Entering the season from just outside the top-50, Rafael Nadal became the second-strongest link in men's tennis in 2005. The young Spaniard won two titles on clay in February, reaching another final at the Masters 1000 event in Miami and losing to Roger Federer in thrilling five sets.
A teenager was on a fantastic streak from Monte Carlo, rattling off four straight titles and passing one rival after another on the ATP ranking list. With two Masters 1000 crowns and a Major on his tally, Nadal became world no.
3 after Roland Garros, experiencing short campaign on grass in Halle and Wimbledon before returning to his beloved clay in Bastad and Stuttgart. Rafa extended his winning streak on the slowest surface to add a couple of trophies to his cabinet, standing as world no.
2 ahead of Montreal, where he was the top seed. Taking a well-deserved rest before Canada, Nadal was among the players to beat in the quest for his first notable title on hard court, kicking off the campaign against his countryman and friend Carlos Moya.
Rafa defeated Carlos 6-3, 6-7, 6-3 in two hours and 38 minutes.
Despite facing only one break point and never losing serve, Nadal had to work hard to secure the triumph, wasting 13 out of 15 break opportunities and failing to win a point in the second set tie break.

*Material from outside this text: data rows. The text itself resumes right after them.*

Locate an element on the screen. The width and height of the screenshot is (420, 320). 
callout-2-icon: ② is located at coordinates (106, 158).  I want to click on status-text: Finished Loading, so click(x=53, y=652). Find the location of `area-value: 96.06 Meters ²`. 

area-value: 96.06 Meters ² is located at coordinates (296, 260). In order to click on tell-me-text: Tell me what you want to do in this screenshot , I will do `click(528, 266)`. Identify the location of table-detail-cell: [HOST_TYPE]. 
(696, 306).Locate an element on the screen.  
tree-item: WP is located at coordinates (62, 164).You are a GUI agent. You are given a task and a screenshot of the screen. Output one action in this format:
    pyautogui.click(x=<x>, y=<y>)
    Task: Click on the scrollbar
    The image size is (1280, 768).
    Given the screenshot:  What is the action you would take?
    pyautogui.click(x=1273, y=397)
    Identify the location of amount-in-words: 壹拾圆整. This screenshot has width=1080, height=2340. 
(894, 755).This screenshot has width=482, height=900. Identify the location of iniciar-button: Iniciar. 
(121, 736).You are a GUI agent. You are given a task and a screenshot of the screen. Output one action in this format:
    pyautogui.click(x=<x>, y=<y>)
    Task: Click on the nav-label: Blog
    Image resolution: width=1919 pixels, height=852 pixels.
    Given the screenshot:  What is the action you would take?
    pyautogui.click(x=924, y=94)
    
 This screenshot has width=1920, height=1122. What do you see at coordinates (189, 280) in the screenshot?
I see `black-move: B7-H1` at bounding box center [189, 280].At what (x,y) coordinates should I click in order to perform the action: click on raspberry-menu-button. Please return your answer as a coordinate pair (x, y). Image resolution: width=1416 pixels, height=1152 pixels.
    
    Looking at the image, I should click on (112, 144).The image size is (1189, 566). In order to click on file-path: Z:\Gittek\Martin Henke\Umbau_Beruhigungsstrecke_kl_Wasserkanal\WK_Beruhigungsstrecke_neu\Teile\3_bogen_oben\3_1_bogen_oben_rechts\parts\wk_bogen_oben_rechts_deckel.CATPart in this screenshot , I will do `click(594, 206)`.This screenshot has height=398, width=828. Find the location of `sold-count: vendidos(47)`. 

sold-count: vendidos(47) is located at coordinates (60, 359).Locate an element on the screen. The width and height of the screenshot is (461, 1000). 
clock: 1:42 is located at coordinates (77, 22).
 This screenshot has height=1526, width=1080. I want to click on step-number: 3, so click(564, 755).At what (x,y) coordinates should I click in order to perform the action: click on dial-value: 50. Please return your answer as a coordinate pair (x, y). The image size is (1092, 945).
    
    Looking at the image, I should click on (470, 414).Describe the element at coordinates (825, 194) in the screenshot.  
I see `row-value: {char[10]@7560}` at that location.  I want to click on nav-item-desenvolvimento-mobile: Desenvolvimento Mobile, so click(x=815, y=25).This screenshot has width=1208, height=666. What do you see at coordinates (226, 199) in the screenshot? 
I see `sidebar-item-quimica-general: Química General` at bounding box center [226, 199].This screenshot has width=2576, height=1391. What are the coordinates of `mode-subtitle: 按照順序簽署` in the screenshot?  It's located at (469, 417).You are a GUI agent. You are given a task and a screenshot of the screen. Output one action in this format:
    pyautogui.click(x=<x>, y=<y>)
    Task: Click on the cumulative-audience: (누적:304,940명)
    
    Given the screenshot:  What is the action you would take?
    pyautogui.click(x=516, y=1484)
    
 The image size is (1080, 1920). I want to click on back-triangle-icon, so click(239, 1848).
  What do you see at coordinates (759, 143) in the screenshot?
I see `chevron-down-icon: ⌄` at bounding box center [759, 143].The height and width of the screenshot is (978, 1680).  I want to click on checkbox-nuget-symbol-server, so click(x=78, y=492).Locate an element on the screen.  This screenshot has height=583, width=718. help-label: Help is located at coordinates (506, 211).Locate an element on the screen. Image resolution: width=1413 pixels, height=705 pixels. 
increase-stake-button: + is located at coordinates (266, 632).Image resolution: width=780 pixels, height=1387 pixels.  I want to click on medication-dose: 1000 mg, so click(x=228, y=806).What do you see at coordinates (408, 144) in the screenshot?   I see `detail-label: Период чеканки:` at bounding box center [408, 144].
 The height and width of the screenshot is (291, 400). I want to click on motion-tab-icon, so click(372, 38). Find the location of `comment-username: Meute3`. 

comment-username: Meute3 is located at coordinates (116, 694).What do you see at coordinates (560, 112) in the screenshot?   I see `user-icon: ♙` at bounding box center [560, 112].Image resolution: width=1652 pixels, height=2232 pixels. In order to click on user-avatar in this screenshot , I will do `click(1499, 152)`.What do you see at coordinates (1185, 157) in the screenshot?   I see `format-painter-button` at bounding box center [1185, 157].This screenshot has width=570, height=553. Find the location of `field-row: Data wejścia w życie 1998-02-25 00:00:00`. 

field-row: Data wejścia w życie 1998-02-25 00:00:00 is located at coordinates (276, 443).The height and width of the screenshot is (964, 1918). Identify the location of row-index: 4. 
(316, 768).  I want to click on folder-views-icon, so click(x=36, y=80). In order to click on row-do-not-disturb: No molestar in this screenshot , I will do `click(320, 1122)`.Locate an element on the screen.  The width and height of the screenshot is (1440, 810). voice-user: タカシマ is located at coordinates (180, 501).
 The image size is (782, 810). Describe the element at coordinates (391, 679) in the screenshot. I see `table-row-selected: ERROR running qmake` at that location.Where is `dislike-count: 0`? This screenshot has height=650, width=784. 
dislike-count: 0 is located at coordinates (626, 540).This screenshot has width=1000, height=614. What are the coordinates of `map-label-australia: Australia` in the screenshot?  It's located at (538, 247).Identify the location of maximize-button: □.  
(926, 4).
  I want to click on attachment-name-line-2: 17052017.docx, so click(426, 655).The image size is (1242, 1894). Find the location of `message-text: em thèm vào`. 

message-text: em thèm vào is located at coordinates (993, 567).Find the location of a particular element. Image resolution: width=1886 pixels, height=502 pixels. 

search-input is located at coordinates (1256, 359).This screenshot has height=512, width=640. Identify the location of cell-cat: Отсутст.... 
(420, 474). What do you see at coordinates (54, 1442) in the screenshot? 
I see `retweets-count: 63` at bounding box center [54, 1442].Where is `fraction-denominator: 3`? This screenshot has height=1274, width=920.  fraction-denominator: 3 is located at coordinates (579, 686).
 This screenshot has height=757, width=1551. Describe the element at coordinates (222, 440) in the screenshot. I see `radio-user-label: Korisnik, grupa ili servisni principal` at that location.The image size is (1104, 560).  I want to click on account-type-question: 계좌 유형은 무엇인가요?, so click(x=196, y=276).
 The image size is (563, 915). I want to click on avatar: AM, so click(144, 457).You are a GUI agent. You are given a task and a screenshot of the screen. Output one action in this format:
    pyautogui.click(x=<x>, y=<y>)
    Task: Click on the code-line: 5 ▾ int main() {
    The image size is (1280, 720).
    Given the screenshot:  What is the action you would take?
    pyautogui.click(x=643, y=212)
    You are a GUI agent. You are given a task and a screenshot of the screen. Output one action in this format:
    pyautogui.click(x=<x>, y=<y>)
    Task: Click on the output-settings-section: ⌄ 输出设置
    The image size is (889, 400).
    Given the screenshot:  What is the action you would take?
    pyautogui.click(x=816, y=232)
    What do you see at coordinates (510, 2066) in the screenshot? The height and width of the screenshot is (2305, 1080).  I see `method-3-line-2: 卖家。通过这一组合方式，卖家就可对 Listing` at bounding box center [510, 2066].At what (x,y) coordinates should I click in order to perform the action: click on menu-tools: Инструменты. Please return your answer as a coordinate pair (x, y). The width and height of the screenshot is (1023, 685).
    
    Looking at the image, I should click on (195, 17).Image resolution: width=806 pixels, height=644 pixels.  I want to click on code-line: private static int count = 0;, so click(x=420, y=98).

Starting all over, the youngster grabbed a break in the decisive set to find himself over the top. After the match, Nadal said he felt pressure in Paris, which wasn't the case in Montreal despite being the top seed and among the title favorites.
"Carlos Moya is a good player; I knew it wouldn't be easy. I had a lot of chances in sets two and three, unable to convert many of those and finish the job earlier. We always practice together in Mallorca and he is my best friend on the Tour.
It was vital for me to work with the top-10 player as a junior. I'm usually excellent on converting break chances but that didn't work today; Carlos served well while facing break chances. I wasn't aggressive enough, seizing only two opportunities as I didn't put him under enough pressure.
I don't feel the pressure as the top seed; I always want to win all the matches at every tournament. I felt the pressure at Roland Garros, not here in Canada. The first match is never easy and I'm happy with the way I played.
Carlos and I shared the plane, and we knew we are set to play in the first round. Early wins give you confidence and it should help me in the next encounters," Rafael Nadal said.